Update, 5/15: Welcome, iO9 readers! For more context on why I say it's too early to write Second Life's obituary, see the recent integration of SL with the Oculus Rift, and a new cloud-streamed version of SL for mobile and low-end laptops
"Second Life, to me, is pretty much dead", is the core takeaway from a blog comment made by longtime SL content creator William Reed Seal-Foss which has gone fairly viral recently, as on /secondlife here and echoed by former SL supporter Mitch Wagner here. Reed's post hits most of the points we've been making here, but contains some extra firepower, coming as it does from a veteran 3D content creator. Excerpt:
Second Life is literally still plagued by the same problems users were dealing with in 2007. Group chat is still broken, seven years later. Users are still restricted to a very narrow definition of 3D content, mainly in that what you make for Second Life pretty much can only be used in Second Life. The fact that mesh import only supports an antiquated version of COLLADA, and that any sort of animated mesh must be rigged to the proprietary Second Life skeleton is absurd, especially when you look at other platforms of the day like Unreal and Unity, even Cloud Party. I can literally save a file in Maya and simply open it within Unity. It’s that easy.
All this is true, and even then, I disagree Second Life's position now is as dire as he thinks, for many reasons I've also discussed in recent posts.

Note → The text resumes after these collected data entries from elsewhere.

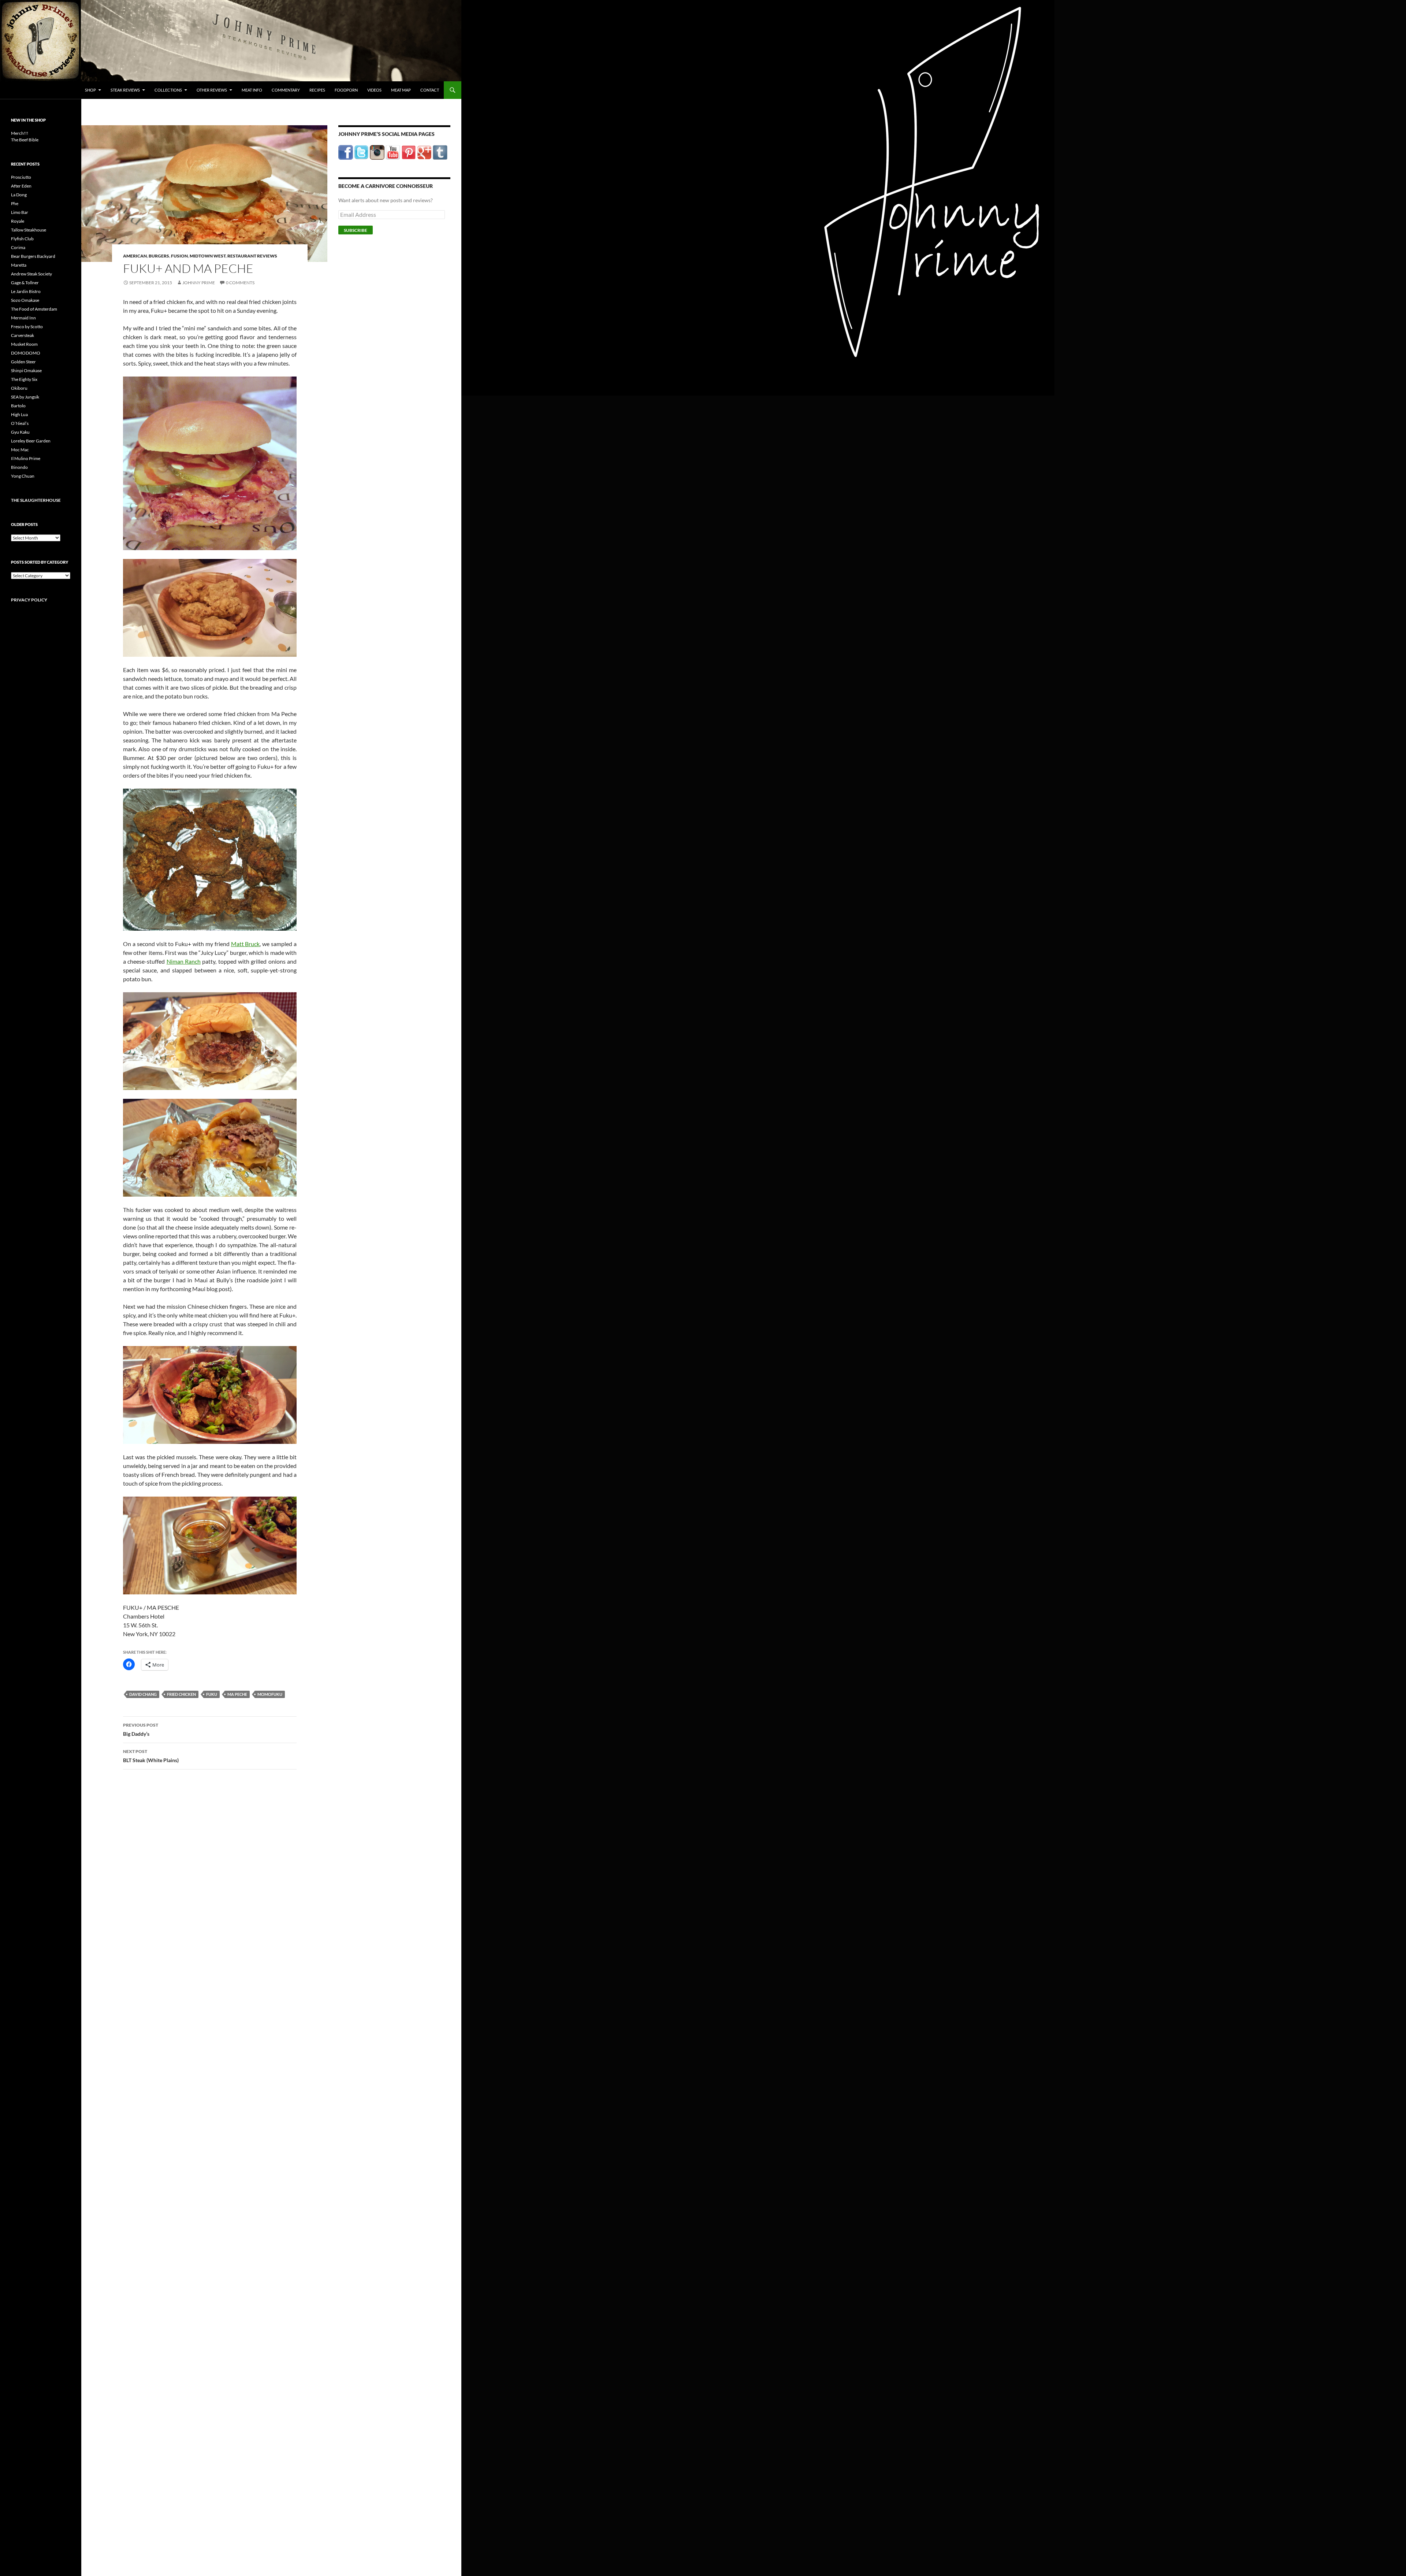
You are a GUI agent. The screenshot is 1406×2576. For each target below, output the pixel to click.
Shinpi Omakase (26, 370)
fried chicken (181, 1694)
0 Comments (240, 282)
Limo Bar (19, 212)
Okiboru (19, 388)
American (135, 256)
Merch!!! (19, 133)
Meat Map (401, 90)
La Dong (19, 194)
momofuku (269, 1694)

At the same time, this must also be added:
Second Life's strongest enthusiasts need to start confronting the reality that Second Life's survival is at stake in the next year or two, and will require many substantial changes and additions to survive. I've also discussed those solutions at length, and it's striking to see so many SL enthusiasts still insisting things are fine, just fine, even in the face of overwhelming evidence. Joe Essid points out a recent SLer comment that fits that bill perfectly:
Nothing wrong with being a niche. We live in a finite world, the myth that growth is infinite and can continue forever and that triple digit yearly growth is required for 'success' has got to go. There's nothing wrong with finding a niche market and making steady money off of it, year in and out.
But, in fact, Second Life is a niche making less and less money every year. And saying all of the above is pretty much like yelping "I'm not dead!" even as the cart approaches. To survive requires facing reality, accepting where we are -- and advocating a strategy for slipping away before we're bonked on the head.